In some ways, dating apps are the anti-internet

And some of the developers need to understand this

Worstall on Wednesday Given the massive, but not startling*, success of dating apps like Grindr and Tinder it might sound, well, it will sound, a little odd to state that in one way at least they're like the anti-internet.

For what that internet does is abolish geography as a binding limit on who one can socialise with. From the earliest BBS through to today's Facebook and so on, we can socialise with people on any continent, in any corner of our presumably square globe.

It might be that there's only 5 people worldwide who share your fascination with the finer details of scale models of the Bluebell Railway, but the internet will be where you can discuss matters with them.

On the other hand, dating apps are – to perhaps a mutually misunderstood level, but still to some level – about the idea of getting jiggy at some point, which requires a certain amount of geographical proximity (although there's no doubt one app at least in development out there for those who reject such staid attitudes towards sex. Or has Chat Roulette already cornered that market?)

This means that developers really do need to think a bit about the population size they're trying to serve.

For example, this old whine in the Guardian about why there's no lesbian version of Grindr:

Given all this, I'd be interested to know why nobody's yet managed to create a successful version of Grindr for women.

Perhaps developers are largely male and don't really understand female-female dating, and how different it is from female-male and male-male dating.

Maybe it's the lack of research into how women date other women? Or is it that women themselves are suspicious of the technology and its infiltration by men looking for a lesbian thrill?

Yet surely the time has come for women to have access to this technology. We deserve a revolution too.

She does discuss the difference in male and female sexual expression and we don't need to delve into the depths of evolutionary biology to explain this.

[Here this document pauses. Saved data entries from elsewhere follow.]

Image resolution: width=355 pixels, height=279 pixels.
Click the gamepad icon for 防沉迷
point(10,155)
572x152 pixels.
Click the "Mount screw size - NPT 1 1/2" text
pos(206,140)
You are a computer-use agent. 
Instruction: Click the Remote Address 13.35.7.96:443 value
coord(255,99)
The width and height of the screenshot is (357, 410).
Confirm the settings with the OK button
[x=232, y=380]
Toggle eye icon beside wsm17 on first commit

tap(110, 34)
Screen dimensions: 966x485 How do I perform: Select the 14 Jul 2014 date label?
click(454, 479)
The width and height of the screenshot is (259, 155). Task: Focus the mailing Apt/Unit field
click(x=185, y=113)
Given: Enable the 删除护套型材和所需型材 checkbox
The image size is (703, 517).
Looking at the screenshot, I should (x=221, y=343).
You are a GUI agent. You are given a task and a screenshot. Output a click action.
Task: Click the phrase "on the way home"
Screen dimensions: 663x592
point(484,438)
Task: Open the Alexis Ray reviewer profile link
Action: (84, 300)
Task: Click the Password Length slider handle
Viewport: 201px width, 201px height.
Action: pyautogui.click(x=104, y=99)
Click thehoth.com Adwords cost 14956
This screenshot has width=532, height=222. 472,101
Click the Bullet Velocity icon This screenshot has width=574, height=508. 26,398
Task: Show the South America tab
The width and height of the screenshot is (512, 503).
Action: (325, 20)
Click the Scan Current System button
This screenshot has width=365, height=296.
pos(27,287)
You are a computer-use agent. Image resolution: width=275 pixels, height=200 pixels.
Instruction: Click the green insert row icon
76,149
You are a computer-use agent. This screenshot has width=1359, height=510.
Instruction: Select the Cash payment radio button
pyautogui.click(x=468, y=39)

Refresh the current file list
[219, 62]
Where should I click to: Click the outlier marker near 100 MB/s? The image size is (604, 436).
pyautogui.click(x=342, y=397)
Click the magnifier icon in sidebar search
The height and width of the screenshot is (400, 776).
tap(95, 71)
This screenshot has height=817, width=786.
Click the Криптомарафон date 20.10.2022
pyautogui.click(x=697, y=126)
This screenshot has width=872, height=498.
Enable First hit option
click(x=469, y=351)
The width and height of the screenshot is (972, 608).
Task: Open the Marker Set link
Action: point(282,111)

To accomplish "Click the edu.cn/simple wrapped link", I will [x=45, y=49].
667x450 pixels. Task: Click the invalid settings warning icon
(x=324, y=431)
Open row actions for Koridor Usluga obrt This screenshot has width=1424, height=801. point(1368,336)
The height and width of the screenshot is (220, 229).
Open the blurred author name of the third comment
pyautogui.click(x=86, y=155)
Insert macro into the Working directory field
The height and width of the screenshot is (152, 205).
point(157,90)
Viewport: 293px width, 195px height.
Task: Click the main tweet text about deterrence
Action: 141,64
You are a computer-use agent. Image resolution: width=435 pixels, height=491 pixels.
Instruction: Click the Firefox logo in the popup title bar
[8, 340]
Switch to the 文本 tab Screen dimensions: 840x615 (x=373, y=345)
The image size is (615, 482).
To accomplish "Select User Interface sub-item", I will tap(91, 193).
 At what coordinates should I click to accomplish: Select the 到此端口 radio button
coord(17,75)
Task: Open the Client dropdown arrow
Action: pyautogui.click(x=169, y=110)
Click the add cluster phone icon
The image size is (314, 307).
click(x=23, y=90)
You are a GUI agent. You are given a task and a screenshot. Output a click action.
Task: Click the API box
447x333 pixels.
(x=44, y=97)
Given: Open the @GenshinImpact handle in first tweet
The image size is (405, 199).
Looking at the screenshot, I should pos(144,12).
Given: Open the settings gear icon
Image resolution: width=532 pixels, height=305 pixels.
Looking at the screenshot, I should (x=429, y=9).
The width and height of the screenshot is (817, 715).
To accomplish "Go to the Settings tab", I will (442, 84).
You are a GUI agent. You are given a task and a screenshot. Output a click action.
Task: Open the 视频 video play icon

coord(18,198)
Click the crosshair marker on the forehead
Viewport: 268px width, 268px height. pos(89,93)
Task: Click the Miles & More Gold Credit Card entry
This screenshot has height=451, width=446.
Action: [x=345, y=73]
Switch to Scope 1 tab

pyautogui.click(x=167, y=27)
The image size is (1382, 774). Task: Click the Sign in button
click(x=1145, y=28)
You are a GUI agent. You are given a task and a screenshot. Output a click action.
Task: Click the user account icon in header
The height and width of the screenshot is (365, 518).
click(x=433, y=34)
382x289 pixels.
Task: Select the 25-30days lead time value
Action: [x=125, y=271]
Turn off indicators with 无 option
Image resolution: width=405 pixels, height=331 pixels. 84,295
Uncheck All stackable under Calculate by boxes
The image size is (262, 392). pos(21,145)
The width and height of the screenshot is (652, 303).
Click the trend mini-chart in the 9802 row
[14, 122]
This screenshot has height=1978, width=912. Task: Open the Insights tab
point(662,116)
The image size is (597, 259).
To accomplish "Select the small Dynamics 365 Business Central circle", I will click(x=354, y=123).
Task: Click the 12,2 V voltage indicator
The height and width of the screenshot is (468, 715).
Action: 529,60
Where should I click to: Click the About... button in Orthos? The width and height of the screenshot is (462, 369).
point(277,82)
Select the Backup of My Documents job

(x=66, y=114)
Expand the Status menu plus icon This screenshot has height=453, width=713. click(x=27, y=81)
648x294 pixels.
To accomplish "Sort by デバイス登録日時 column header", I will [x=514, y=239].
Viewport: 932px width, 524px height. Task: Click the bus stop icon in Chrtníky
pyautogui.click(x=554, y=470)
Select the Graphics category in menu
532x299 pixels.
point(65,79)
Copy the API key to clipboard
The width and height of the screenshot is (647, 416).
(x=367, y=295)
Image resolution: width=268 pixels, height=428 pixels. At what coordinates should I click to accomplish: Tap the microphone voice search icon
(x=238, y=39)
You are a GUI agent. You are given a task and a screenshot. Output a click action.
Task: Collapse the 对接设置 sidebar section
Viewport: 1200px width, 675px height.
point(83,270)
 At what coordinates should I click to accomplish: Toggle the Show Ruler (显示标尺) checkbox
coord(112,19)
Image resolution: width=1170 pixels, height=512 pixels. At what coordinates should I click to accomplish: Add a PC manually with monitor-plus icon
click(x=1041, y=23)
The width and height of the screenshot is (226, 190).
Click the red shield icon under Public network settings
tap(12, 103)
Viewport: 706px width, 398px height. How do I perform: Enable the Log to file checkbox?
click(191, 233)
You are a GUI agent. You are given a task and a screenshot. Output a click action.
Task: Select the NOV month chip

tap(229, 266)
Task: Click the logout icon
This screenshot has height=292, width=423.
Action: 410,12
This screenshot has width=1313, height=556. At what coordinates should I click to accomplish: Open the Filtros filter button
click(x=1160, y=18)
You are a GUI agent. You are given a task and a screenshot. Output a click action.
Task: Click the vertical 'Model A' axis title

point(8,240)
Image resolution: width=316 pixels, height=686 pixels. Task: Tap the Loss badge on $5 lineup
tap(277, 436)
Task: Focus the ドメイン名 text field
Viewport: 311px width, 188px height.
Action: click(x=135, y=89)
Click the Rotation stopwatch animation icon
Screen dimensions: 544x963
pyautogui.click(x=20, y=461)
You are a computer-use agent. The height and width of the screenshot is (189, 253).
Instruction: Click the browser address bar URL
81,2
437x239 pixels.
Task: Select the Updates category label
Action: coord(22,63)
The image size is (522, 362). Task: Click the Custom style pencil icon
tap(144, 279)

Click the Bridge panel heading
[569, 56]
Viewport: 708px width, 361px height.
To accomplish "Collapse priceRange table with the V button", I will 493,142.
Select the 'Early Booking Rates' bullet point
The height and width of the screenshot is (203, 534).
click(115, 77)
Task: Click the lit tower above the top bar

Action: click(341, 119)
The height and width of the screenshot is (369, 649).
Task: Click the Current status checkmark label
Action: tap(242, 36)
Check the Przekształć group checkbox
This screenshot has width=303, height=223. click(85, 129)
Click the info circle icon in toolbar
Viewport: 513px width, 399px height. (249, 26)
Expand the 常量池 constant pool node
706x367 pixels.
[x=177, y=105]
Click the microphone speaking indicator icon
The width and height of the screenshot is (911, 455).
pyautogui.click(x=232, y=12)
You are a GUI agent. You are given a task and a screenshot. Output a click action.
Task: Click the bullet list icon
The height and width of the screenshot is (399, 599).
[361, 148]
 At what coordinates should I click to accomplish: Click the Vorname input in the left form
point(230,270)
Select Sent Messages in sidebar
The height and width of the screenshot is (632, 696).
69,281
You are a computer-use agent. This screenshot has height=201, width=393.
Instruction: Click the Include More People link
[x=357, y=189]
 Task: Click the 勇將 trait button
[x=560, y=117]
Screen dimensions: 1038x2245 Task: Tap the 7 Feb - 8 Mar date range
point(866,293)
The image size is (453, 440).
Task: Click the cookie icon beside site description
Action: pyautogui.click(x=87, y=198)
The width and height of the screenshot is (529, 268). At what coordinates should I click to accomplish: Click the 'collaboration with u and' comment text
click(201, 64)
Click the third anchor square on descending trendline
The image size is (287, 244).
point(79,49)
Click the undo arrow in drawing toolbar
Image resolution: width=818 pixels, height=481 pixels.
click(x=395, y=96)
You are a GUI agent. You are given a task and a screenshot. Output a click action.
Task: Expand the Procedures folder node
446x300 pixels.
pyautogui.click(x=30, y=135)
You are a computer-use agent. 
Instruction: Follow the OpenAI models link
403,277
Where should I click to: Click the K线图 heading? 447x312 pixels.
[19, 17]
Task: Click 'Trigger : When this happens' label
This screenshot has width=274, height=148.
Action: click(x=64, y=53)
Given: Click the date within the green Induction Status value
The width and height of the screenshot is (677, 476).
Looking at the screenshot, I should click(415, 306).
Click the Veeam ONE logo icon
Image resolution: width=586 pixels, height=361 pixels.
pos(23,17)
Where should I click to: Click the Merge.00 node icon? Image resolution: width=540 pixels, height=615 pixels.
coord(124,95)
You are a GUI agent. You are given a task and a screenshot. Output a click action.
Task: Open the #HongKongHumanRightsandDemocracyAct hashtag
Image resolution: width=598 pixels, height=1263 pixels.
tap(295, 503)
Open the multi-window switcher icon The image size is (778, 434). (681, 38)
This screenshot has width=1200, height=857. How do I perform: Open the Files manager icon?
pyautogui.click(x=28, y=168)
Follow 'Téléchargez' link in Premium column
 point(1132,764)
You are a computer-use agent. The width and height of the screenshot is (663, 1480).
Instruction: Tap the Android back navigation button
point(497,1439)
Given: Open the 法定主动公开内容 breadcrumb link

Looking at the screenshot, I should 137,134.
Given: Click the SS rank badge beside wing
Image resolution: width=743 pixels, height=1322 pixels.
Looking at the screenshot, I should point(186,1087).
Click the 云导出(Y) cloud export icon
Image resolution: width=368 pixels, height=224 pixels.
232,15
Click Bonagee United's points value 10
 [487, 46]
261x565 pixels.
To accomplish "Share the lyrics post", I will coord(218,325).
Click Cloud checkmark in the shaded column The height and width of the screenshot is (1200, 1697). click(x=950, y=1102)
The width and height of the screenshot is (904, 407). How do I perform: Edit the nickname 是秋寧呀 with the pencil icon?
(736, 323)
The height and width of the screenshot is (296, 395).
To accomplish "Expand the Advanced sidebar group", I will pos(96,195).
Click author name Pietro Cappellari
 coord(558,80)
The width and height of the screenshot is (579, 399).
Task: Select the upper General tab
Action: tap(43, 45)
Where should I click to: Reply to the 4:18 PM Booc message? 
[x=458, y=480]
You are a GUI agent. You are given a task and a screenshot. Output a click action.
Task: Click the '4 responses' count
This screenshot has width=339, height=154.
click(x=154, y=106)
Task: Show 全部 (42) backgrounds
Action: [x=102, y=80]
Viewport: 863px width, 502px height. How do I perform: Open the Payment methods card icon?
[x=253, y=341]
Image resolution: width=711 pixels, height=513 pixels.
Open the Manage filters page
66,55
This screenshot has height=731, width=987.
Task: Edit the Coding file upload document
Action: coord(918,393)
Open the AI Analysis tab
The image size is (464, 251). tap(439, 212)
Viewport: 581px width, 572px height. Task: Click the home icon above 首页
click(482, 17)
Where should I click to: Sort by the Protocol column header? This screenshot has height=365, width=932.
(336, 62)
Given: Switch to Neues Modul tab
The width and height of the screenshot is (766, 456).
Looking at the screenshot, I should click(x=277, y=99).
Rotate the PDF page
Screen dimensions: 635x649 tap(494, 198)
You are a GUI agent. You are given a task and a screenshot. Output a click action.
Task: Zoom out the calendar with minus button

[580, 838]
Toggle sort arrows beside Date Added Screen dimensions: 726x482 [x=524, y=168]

Simple observation of the passing scene will tell us that men will, if allowed, shag around as much as possible (perhaps “tend to” is better here) and women less so, so when men are shagging around with men there's rather less monogamy than in the wider society. Thus Grindr succeeds and the lesbian equivalents don't.

But there's another reason, too, and this goes to the heart of how social media works. To a large extent, the point is to abolish geography as a constraint. But the jiggy bit requires proximity, thus we've two things in tension.

Think, for example, of a small market town of maybe 5,000 people. Given 1 per cent of women (-ish, around that percentage) are lesbian and given age cohorts, that leaves us with perhaps 15-20 lesbians in town, at least some of whom are likely to be monogamously paired off.

Which is why a lesbian-themed dating app won't work in such a town. Five people looking for a date would be better served by having a weekly natter in the room above the town's most liberal pub than an app.

Another way of making the same point is that you can't build a social app that is both niche and also geographically specific.

The whole reason niche apps work is because it is possible to address the whole world of that niche, not just the bit within 10 miles of the user. And that bit of that niche within 10 miles is going to be too small to be interesting: 'coz it's a niche, see?